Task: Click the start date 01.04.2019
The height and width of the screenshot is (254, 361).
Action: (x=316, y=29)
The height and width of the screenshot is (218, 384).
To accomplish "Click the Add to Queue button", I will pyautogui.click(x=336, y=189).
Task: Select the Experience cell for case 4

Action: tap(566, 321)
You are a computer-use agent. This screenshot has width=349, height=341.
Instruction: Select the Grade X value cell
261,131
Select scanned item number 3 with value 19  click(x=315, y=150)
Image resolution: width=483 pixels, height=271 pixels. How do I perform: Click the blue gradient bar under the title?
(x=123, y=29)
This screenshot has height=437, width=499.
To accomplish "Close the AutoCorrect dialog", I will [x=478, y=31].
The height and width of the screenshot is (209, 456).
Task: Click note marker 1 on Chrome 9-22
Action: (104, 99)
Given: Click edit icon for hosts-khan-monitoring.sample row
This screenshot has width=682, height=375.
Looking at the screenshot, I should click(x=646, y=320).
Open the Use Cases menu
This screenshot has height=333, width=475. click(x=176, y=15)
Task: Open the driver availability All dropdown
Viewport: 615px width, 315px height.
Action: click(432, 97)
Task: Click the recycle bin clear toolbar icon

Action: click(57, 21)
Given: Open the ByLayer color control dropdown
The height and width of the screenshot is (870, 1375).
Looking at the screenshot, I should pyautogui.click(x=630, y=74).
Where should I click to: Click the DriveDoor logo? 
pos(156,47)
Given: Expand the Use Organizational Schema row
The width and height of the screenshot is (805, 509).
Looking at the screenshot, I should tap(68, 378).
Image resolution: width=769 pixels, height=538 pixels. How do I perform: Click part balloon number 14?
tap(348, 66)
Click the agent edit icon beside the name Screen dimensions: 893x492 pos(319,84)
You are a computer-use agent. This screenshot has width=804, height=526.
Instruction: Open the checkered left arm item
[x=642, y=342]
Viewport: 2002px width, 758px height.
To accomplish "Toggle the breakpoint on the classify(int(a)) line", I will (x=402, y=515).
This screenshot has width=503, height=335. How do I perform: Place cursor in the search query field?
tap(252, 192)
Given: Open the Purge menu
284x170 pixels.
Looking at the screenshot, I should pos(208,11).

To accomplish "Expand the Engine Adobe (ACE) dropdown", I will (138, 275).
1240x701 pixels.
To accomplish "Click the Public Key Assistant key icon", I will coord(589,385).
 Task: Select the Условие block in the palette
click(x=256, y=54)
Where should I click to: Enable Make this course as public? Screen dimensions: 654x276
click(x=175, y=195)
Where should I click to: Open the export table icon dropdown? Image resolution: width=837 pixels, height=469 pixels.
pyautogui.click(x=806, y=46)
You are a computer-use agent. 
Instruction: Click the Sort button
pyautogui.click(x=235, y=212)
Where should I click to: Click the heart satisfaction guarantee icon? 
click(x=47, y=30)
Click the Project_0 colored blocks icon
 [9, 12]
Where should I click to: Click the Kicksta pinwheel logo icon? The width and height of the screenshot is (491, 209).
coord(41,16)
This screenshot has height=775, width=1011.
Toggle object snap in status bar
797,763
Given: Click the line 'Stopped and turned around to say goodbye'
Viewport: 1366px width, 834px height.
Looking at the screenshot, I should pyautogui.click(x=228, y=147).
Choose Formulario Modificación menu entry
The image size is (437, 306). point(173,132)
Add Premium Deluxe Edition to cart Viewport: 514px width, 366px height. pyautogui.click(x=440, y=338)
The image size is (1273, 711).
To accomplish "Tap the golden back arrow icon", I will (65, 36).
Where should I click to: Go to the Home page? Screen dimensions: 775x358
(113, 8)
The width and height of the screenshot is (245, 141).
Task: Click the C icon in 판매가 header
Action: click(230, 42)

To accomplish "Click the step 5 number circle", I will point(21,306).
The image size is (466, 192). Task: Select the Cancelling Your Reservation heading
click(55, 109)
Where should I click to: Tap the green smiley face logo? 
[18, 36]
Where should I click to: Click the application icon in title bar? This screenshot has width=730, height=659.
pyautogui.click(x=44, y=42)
▬▬▬▬▬▬
Aim of the task. Out of the records above, pull the lines that include the word "agent".

Result of this task.
You are a computer-use agent. This screenshot has width=349, height=341.
Click the agent edit icon beside the name Screen dimensions: 893x492 pos(319,84)
You are a computer-use agent. This screenshot has width=804, height=526.
You are a computer-use agent. 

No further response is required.